Question

12, find the area bounded the region by 9x = y2 and x = 4, in the first quadrant.
Please answer the 12th question only

Answer 1

Answer:

I hope it helps

Answer 2

Topic :-

Area under Curve

To Find :-

The area of region bounded by the curve 9x = y² and x = 4, in the first quadrant.

Solution :-

The given curve represented by the equation 9x = y² is a parabola symmetrical about x-axis.

The given curve represented by the equation x = 4 is a line parallel to y-axis.

We will calculate its area by taking a vertical strip of length 'dx'.

So,

Area under a curve while using a vertical strip =

$\displaystyle \int_{a}^{b}ydx$

Here,

• a = 0
• b = 4
• y² = 9x
• y = 3√x

We are taking positive value of the 'y' as we have to find the area in first quadrant.

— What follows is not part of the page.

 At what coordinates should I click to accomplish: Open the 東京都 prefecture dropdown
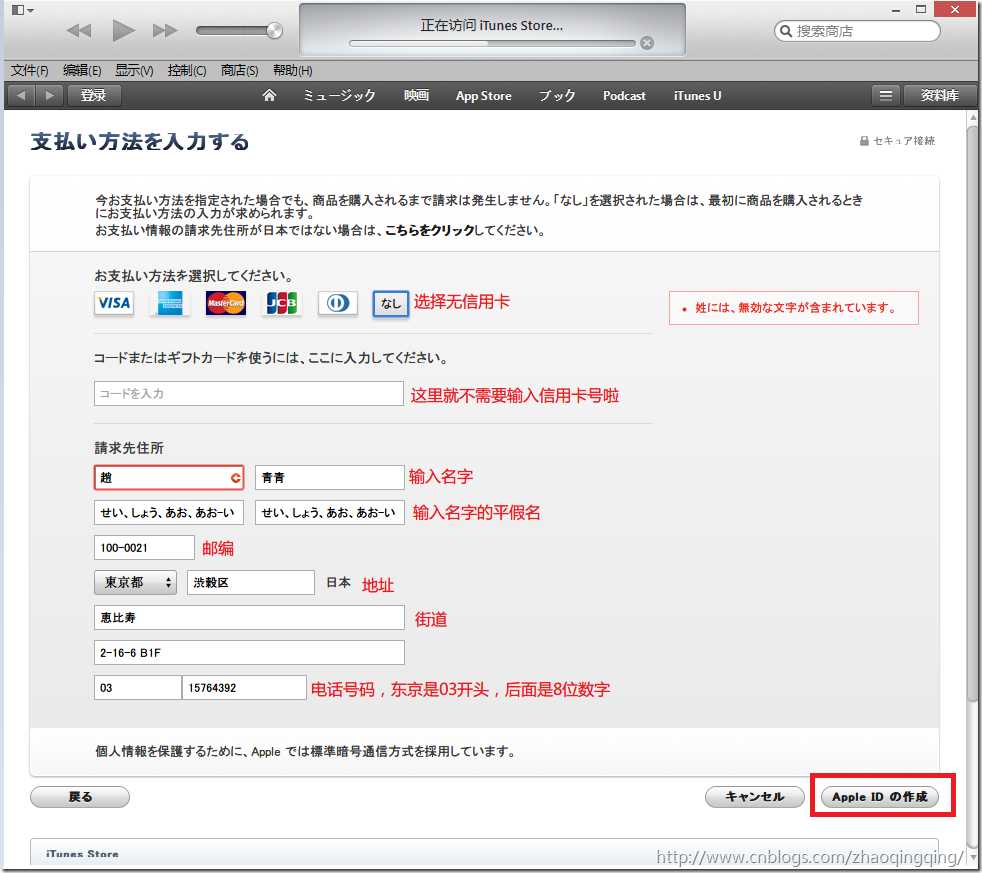[134, 581]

Putting the values in formula,

$\displaystyle \int_{0}^{4}3\sqrt{x}\:dx$

$3\displaystyle \int_{0}^{4}\sqrt{x}\:dx$

$3\left [\dfrac{2x^{3/2}}{3} \right ]_0^4$

$3\left [\dfrac{2(4)^{3/2}}{3}-\dfrac{2(0)^{3/2}}{3} \right ]$

$3\left [\dfrac{2(2^2)^{3/2}}{3}-0 \right ]$

$3\left [\dfrac{2(2)^{3}}{3} \right ]$

$3\left [\dfrac{16}{3} \right ]$

$16$

Answer :-

So, the area of region bounded by the curve 9x = y² and x = 4, in the first quadrant is 16 square units.